The report discusses how the FIRST staff performed some typical DoS attacks on the bridge and router to learn what the symptoms would look like. The report discusses that a bug was discovered in the field wifi components that allowed for a disruption of service. The FIRST staff then explored the various symptoms and the requirements for the bug to manifest. The bug allowed for service disruptions, but no foreign device joined any field access point.

Also, the exploit required no hacking skills. Hackers everywhere are cringing when this is referred to as a hack. The term hack never appears in the report. Sorry to be such a stickler for terminology, but inaccurate descriptions of what took place do not help matters. If there are parts of the report which need clarification, please ask rather than jump to conclusions.

Greg McKaskle
There are 2 vectors in that report.

The confirmed vector was the one that needed very little beyond a phone. They found someone that admitted to that on Einstein.
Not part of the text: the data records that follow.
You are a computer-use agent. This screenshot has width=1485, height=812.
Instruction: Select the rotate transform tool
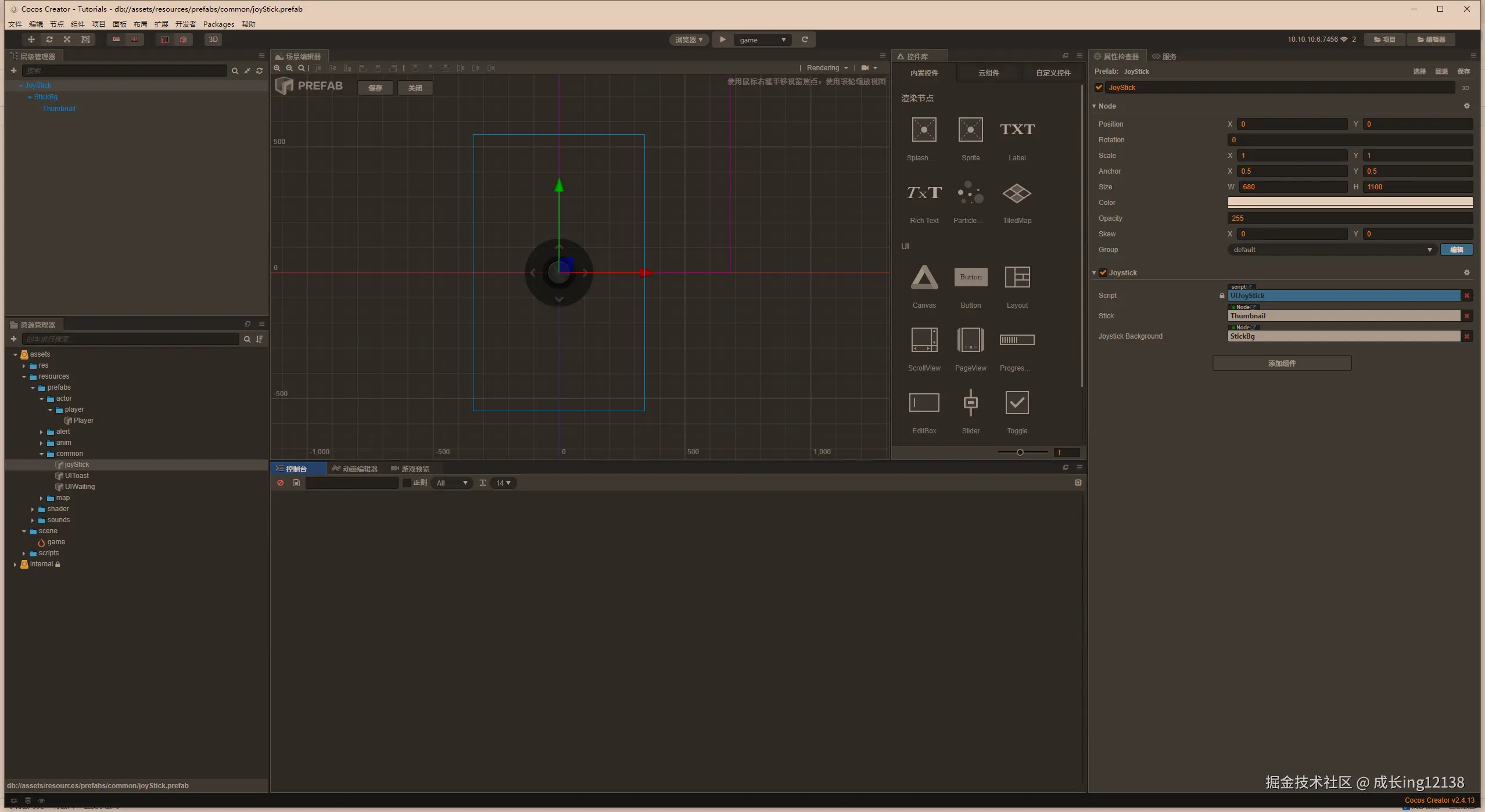(x=49, y=39)
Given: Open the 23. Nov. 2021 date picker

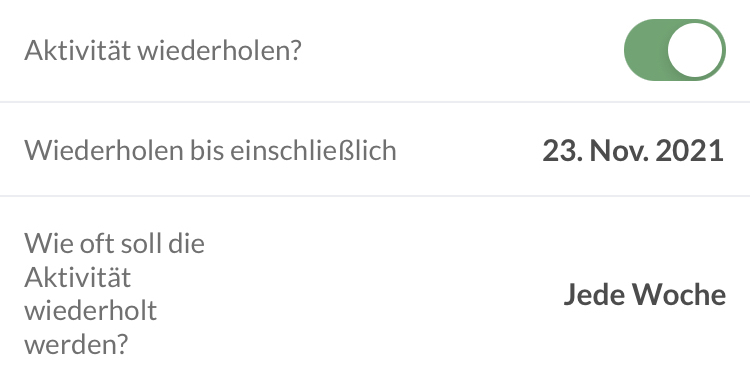Looking at the screenshot, I should [633, 151].
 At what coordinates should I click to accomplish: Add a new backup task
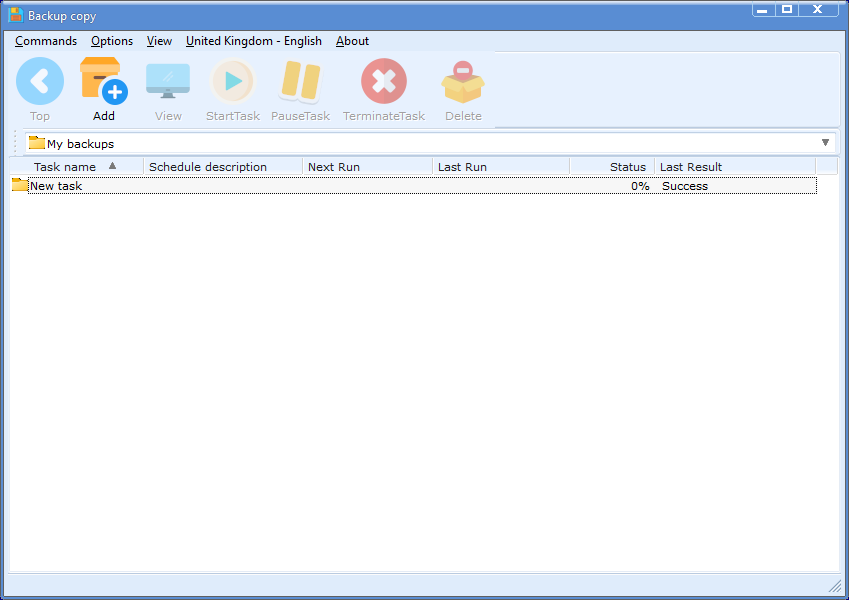coord(104,82)
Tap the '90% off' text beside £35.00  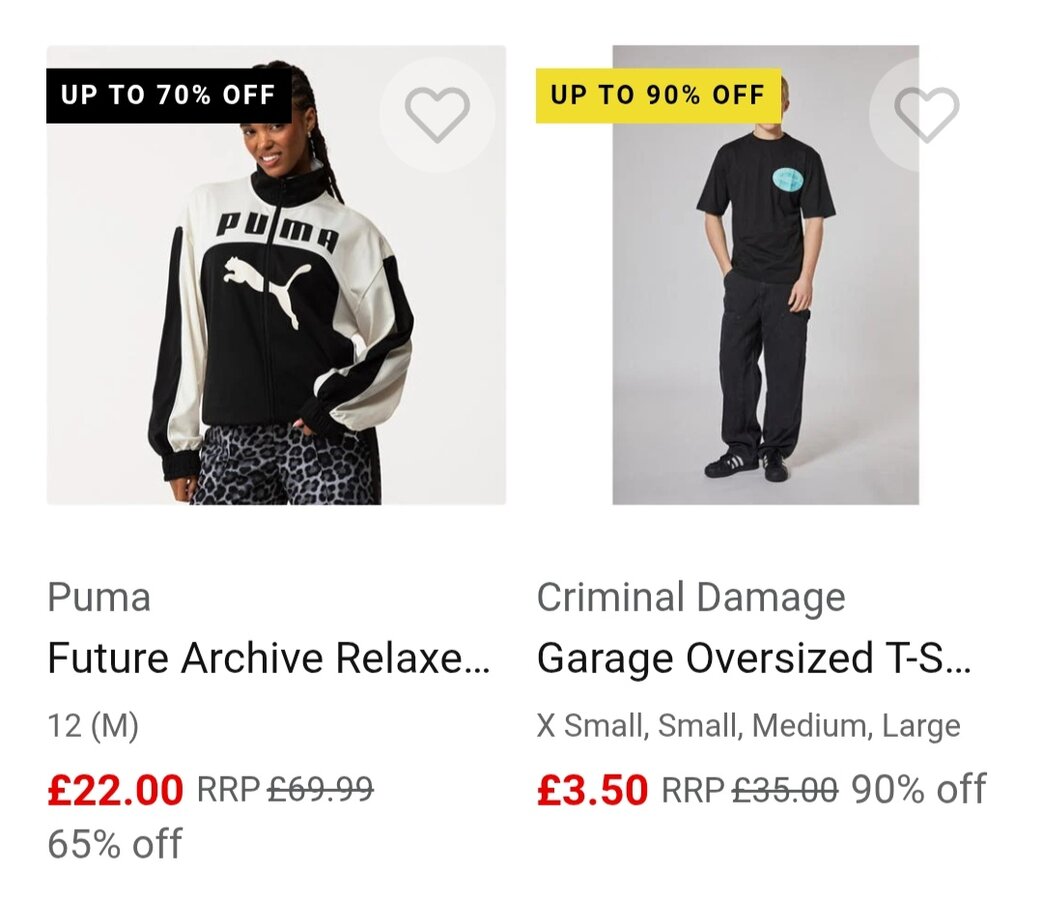[918, 790]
The other vector (which does work but we have no evidence either way it was used) was deauth and generally that one is described on hack a day in October 2011.
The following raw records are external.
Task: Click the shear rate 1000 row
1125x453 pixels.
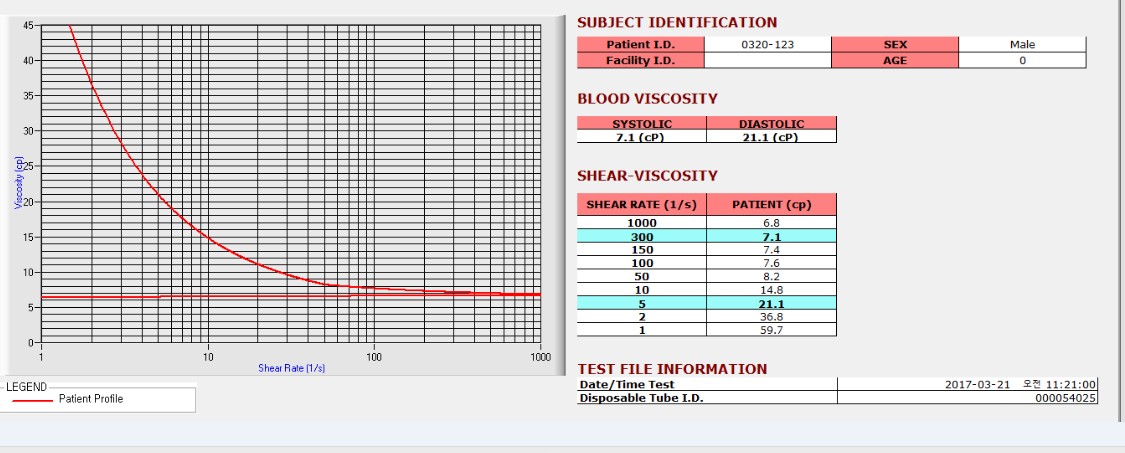Action: [x=707, y=223]
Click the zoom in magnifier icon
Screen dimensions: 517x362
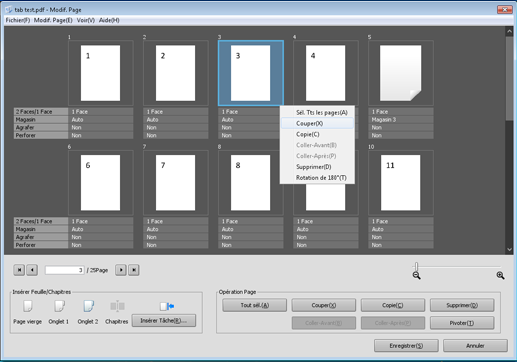[500, 275]
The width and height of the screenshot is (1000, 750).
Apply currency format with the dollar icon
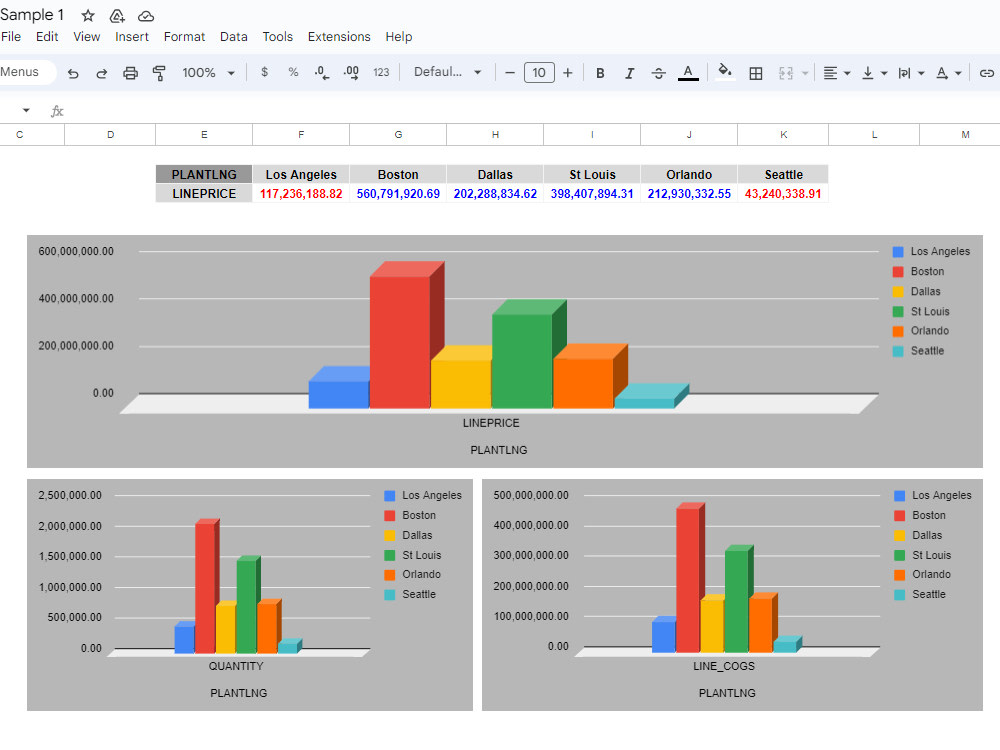tap(265, 72)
As a person that works in computer security I know most big bad 'hackers' people find are just exploiting the much more time consuming efforts of others.

In this person's case it is more social engineering. They must have tested this before they reported it. The manipulation is in reporting it in such a way we will not be able to find out how and when that was done before.

Course they may not have realized that there were insufficient logs stored on the field servers so that was a gamble.

Still there is no evidence presented to support the idea that this person intended to influence the Einstein matches in a particular direction (who got hit was just a function of proving it worked at all).

The trick with the phone wouldn't have worked on at least 2 of the robots because those 2 had the B version of the D-Link AP on them at the time. Without logs we have no way of knowing whether the person with the phone knew that those 2 teams had that B version AP and ignored them in their effort. So there's no reason to suspect that this person knew anything more than this trick they pulled worked before somewhere, somehow.

Keeping in mind that this trick with the phone also requires the Cisco field AP to have a specific version of firmware the only practical place to test that without heavy reverse engineering would be on a field.

Last edited by techhelpbb : 17-07-2012 at 21:42.